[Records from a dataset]
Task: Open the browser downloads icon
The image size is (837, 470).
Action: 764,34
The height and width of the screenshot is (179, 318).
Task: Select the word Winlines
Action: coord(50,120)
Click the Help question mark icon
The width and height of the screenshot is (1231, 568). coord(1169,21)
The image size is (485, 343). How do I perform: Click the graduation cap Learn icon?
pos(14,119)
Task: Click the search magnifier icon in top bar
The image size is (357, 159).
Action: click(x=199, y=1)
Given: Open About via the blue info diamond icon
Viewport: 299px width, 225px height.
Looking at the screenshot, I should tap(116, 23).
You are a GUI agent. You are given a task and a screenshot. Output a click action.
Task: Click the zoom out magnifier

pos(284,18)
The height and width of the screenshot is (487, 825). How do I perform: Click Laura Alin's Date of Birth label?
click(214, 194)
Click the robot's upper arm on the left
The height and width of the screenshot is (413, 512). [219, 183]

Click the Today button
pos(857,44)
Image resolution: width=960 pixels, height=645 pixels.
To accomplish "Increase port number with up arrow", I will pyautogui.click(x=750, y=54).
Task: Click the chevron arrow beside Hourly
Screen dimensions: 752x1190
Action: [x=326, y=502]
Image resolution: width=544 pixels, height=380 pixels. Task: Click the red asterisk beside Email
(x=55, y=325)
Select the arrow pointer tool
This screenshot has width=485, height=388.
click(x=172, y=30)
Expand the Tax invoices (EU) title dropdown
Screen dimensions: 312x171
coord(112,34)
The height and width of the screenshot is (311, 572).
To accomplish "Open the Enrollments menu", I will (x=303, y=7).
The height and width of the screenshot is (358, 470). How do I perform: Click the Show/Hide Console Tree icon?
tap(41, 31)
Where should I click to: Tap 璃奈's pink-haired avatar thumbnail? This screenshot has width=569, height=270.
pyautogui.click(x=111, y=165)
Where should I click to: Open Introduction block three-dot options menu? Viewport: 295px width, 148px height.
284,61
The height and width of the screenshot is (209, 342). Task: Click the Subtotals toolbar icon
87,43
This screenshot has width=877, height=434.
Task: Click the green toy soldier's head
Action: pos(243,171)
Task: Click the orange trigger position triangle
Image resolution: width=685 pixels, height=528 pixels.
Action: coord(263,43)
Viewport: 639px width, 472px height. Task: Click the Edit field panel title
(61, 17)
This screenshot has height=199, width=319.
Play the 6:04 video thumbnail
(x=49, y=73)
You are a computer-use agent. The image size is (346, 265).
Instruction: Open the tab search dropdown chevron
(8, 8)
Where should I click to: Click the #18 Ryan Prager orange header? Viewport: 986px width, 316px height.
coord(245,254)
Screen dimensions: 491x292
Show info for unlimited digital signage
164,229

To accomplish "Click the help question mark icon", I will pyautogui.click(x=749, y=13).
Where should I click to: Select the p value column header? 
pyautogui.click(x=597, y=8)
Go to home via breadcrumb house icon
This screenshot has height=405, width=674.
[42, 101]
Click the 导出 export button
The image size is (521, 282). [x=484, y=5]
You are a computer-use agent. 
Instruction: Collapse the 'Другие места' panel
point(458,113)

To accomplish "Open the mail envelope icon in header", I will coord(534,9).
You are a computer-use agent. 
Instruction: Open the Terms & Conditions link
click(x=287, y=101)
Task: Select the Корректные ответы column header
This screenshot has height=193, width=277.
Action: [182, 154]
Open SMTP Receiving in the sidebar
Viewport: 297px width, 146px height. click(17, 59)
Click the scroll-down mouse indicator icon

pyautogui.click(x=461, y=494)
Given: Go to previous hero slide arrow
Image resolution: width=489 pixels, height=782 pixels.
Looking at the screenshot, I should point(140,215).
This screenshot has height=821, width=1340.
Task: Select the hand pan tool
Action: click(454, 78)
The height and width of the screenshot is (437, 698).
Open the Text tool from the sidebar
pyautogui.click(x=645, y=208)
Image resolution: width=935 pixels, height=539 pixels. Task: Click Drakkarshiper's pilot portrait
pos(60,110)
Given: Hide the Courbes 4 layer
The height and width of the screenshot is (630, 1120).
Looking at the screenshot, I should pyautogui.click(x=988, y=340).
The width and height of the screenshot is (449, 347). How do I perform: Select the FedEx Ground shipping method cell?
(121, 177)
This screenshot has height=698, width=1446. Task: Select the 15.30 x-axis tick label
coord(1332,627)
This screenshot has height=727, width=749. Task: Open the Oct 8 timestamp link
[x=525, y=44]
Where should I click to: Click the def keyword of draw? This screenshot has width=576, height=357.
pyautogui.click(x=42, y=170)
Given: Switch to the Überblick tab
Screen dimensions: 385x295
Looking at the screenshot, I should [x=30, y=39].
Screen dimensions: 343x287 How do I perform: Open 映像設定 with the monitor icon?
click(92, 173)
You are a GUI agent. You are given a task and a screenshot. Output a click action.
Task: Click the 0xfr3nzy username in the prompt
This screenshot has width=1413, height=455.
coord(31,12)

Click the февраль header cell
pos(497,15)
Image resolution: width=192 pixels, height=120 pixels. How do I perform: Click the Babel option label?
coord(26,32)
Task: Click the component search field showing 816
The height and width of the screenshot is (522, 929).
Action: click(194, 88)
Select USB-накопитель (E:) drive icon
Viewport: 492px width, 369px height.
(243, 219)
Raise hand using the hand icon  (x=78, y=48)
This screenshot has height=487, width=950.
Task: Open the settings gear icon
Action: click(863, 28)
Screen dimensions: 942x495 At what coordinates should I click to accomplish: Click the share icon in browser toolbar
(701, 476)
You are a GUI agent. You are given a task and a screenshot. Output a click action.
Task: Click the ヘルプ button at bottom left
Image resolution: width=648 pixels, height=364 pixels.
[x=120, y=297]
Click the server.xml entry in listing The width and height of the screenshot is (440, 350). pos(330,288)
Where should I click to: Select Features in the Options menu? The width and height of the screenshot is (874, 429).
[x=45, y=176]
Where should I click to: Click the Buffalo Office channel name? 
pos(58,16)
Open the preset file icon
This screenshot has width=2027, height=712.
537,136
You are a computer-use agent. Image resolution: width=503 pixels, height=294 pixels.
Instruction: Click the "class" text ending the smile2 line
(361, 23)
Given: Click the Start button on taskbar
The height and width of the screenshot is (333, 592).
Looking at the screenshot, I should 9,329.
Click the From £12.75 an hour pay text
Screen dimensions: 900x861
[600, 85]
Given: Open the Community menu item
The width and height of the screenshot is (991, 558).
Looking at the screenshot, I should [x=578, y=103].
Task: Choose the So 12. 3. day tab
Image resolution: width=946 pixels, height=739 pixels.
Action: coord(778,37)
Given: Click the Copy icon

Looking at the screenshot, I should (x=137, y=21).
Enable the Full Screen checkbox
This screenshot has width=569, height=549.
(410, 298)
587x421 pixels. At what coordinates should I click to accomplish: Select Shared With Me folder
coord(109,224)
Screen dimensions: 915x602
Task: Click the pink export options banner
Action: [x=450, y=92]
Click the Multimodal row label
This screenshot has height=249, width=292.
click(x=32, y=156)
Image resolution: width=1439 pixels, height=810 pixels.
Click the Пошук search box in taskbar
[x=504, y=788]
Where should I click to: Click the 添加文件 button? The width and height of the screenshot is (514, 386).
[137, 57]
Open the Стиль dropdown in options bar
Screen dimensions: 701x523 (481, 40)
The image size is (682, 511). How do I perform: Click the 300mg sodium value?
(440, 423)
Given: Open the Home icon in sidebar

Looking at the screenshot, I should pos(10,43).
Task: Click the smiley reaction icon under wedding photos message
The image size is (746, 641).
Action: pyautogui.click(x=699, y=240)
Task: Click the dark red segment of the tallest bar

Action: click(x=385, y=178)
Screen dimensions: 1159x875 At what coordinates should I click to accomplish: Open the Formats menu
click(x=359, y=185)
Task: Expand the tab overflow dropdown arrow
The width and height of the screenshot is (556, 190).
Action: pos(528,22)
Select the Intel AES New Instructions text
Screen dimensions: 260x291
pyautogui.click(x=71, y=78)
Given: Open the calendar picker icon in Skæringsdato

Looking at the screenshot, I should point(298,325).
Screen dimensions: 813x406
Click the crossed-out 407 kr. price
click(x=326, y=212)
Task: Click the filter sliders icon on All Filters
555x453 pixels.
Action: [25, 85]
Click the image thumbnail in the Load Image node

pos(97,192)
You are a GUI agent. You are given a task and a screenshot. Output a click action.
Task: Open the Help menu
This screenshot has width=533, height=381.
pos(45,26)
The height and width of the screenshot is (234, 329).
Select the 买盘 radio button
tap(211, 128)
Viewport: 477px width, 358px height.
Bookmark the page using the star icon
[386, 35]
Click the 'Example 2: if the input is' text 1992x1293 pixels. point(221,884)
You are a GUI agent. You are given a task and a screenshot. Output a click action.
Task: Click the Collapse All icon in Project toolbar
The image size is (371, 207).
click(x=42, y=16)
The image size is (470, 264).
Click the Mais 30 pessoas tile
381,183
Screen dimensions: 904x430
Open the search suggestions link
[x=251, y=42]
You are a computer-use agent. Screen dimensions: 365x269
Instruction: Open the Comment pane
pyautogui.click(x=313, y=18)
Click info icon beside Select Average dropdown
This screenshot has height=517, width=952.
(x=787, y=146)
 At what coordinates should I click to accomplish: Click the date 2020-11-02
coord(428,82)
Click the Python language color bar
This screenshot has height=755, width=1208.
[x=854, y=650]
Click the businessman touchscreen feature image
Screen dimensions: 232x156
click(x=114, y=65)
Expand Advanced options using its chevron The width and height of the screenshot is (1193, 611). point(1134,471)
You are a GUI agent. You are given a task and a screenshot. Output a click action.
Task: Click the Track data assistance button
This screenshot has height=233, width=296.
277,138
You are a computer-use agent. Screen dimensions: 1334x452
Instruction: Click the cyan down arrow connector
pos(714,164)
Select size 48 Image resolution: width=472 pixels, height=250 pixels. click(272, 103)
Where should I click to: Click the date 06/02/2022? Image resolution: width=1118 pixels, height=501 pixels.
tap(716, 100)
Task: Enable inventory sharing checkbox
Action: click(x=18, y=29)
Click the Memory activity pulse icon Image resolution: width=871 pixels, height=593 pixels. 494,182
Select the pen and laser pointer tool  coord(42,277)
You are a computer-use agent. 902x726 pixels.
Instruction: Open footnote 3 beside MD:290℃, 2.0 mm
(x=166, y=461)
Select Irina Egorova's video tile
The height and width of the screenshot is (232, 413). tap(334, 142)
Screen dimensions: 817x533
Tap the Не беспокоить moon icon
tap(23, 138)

WHAT TO DO: Quote the data above from the line containing "Task: Click the search" to the line containing "Task: Click the chevron arrow beside Hourly", inclusive, and stop.

RESULT OF THIS TASK:
Task: Click the search magnifier icon in top bar
The image size is (357, 159).
Action: click(x=199, y=1)
Given: Open About via the blue info diamond icon
Viewport: 299px width, 225px height.
Looking at the screenshot, I should tap(116, 23).
You are a GUI agent. You are given a task and a screenshot. Output a click action.
Task: Click the zoom out magnifier

pos(284,18)
The height and width of the screenshot is (487, 825). How do I perform: Click Laura Alin's Date of Birth label?
click(214, 194)
Click the robot's upper arm on the left
The height and width of the screenshot is (413, 512). [219, 183]

Click the Today button
pos(857,44)
Image resolution: width=960 pixels, height=645 pixels.
To accomplish "Increase port number with up arrow", I will pyautogui.click(x=750, y=54).
Task: Click the chevron arrow beside Hourly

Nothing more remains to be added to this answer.